Entonces Jezal se fijó en el sendero que ascendía serpenteando por la montaña, una tenue línea que avanzaba entre matojos de hierba silvestre y empinada roca y desaparecía detrás de una elevada cresta.
—Parece un camino bastante largo.
Bayaz resopló.
—No es más que la primera de las muchas ascensiones que haremos hoy, y luego habrá que hacer muchas otras más. Por lo menos nos tiraremos una semana en las montañas, muchacho, eso contando con que todo vaya bien —Jezal ni se atrevía a preguntar qué pasaría si las cosas iban mal—. Hay que cargar con poco equipaje. El camino es largo y muy empinado. Llevaremos agua y toda la comida que nos quede. También ropa de abrigo; puede hacer mucho frío entre los picos.
—No creo que el inicio de la primavera sea la época más adecuada para cruzar una cadena de montañas —señaló Pielargo en voz baja.
Los ojos de Bayaz giraron en sus órbitas y miraron al Navegante.
—¡Hay quienes piensan que el mejor momento para superar un obstáculo es cuando uno se lo encuentra de frente! ¿O acaso sugiere que esperemos al verano? —sabiamente, en opinión de Jezal, el Navegante se abstuvo de responder—. En su mayor parte, el paso está bien resguardado, así que las inclemencias del tiempo no serán nuestro principal problema. Ahora bien, es posible que a veces haya que emplear cuerdas. La senda, a pesar de ser angosta, solía conservarse en buen estado, al menos en los Viejos Tiempos, pero, claro, de eso hace ya mucho. Puede que esté borrada en algunos tramos o que se haya hundido en algún barranco, ¿quién sabe? Quizás nos aguarde alguna que otra escalada dura.
—Me muero de ganas de empezar —masculló Jezal.
—Y no nos olvidemos de esto —el Mago abrió de un tirón un saco de forraje que estaba medio vacío y apartó el heno con sus manos huesudas. Al fondo se encontraba la caja que habían sacado de la Casa del Creador, un bloque de oscuridad en medio de la paja seca.
—¿Y quién va a tener el honor de cargar con esa maldita caja? —Logen alzó la vista por debajo de sus cejas—. ¿Qué tal si lo echamos a suertes? ¿Eh? —nadie abrió la boca. El norteño soltó un gruñido y, acto seguido, entrelazó las manos, las metió por debajo de la caja, la aupó sobre el borde del carro y, arrancando un chirrido a la madera, la sacó fuera—. Vale, ya veo que me ha tocado a mí —dijo, y, con todas las venas del cuello resaltadas por la tensión, depositó el pesado armatoste en una manta.

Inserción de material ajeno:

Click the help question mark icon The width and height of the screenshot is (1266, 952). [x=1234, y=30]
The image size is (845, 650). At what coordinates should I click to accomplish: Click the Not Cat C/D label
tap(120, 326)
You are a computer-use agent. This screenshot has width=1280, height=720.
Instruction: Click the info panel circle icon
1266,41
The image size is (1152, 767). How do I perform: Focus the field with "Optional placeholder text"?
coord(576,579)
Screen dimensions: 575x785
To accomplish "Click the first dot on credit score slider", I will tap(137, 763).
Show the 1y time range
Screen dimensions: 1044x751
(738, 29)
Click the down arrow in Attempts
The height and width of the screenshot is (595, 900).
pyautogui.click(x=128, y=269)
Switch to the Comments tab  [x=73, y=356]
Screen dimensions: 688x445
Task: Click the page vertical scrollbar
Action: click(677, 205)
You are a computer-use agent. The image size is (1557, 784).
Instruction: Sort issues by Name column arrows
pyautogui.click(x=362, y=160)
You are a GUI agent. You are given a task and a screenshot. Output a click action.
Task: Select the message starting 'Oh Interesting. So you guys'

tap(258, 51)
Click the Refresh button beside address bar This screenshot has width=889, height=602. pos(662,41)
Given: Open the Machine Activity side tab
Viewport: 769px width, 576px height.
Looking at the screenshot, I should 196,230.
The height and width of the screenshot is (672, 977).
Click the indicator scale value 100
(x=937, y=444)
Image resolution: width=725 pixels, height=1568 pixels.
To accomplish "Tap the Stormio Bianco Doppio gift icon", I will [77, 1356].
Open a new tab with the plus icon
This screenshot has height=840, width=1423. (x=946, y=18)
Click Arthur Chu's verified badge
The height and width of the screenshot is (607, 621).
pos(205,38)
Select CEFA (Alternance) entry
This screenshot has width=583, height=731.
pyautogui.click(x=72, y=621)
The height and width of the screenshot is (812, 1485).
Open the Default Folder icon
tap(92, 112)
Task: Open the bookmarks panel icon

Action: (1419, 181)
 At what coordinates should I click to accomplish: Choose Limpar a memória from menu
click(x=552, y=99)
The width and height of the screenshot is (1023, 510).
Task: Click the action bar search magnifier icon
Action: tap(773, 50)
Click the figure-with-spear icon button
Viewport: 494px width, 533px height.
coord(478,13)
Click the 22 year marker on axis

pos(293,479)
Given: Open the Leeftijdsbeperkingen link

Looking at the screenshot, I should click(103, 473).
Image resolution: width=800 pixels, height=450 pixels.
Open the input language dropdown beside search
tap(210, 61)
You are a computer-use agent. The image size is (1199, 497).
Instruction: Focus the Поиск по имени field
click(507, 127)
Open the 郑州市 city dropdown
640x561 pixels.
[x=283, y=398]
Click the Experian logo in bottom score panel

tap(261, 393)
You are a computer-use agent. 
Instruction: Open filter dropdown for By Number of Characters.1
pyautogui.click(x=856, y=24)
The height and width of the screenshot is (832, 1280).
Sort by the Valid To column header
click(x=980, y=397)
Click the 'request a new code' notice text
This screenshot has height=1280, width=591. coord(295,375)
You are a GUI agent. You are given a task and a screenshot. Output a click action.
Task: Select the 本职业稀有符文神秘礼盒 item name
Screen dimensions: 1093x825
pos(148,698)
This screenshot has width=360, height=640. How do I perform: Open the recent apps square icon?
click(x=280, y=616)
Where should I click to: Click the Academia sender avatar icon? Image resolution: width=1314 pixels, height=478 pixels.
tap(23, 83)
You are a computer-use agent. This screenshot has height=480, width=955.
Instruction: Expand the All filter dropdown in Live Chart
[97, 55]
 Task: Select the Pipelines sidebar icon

A Jezal no le hizo ninguna gracia volver a verlo. Le traía a la memoria los sofocantes pasadizos de la Casa del Creador. Las tenebrosas historias que contaba Bayaz sobre la magia, los demonios y el Otro Lado. Le recordaba que aquel viaje respondía a un propósito que no comprendía en absoluto, pero que no le daba buena espina. Cuando Logen la tuvo ya envuelta en la manta, respiró aliviado. Al menos sus ojos ya no la veían, aunque su corazón seguía sintiendo su presencia.
Todos tenían mucho que cargar. Jezal, por supuesto, tenía sus aceros, que iban envainados al cinto. Luego estaban las ropas que llevaba puestas: las prendas menos sucias, rotas y malolientes que tenía, y, encima de todo ello, su desgarrada y harapienta zamarra de una sola manga. En su petate llevaba una camisa de repuesto, una soga enrollada encima de ella y, coronándolo todo, sus provisiones. Casi habría deseado que esa parte de su equipaje fuera más pesada: ya sólo les quedaba una caja de galletas, medio saco de harina de avena y un paquete de pescado en salmuera, un alimento por el que todo el mundo menos Quai sentía auténtica repugnancia. Enrolló un par de mantas y las amarró a la parte de arriba del petate, luego se colgó una cantimplora llena en la cintura, y ya estuvo listo para partir. Al menos, todo lo listo que se podía estar dadas las circunstancias.
Quai desenganchó los caballos del carro mientras Jezal despojaba a los otros dos de sus sillas y sus arneses. No parecía demasiado justo dejarlos abandonados en medio de aquella desolación después de que los hubieran llevado todo el trayecto desde Calcis. Al rememorarlo, le pareció como si todo hubiera ocurrido hacía muchos años. Ya no tenía nada que ver con el hombre que había partido de aquella ciudad para cruzar la llanura. Casi se le dibujaba en el semblante una mueca de dolor al recordar su arrogancia, su ignorancia, su egoísmo.
—¡Ia! —gritó. El caballo, en lugar de moverse, le miró con tristeza y luego agachó la cabeza y se puso a mordisquear la hierba que crecía junto a sus pezuñas. Jezal le acarició el lomo con ternura—. En fin, supongo que ya encontrarán el camino de vuelta más adelante.
—O no —gruñó Ferro mientras desenvainaba su espada.
—¿Qué demonios va a…?
La hoja curva se hundió hasta la mitad del cuello del caballo, salpicando de sangre caliente la acongojada cara de Jezal. Las manos de la bestia se doblaron y el animal se desplomó de costado inundando de sangre la hierba.
Ante la mirada atónita de Jezal, Ferro agarró una de las pezuñas, la levantó con una mano y, con golpes secos y precisos, se puso a cortar una pata. Luego alzó la vista y le miró con gesto torcido.
—No pienso dejar aquí un montón de carne para que se la coman los pájaros. No aguantará mucho, pero al menos esta noche comeremos bien. Que alguien me tire un saco.
Logen le arrojó uno de los sacos de forraje vacíos y se encogió de hombros.
—No se le puede coger cariño a las cosas. No en una tierra como ésta.
Nadie hablaba mientras comenzaban la ascensión. Todos iban doblados hacia delante con la mirada clavada en el accidentado camino que tenían bajo sus pies. La senda remontaba y daba la vuelta, volvía a ascender y de nuevo daba la vuelta; al cabo de poco, Jezal tenía ya las piernas en un grito, los hombros doloridos y la cara empapada de sudor. Paso a paso. Eso solía decirle West cuando flaqueaba en las carreras que daba alrededor del perímetro del Agriont. Paso a paso, cuánta razón tenía. Primero el pie izquierdo, luego el derecho, y para arriba.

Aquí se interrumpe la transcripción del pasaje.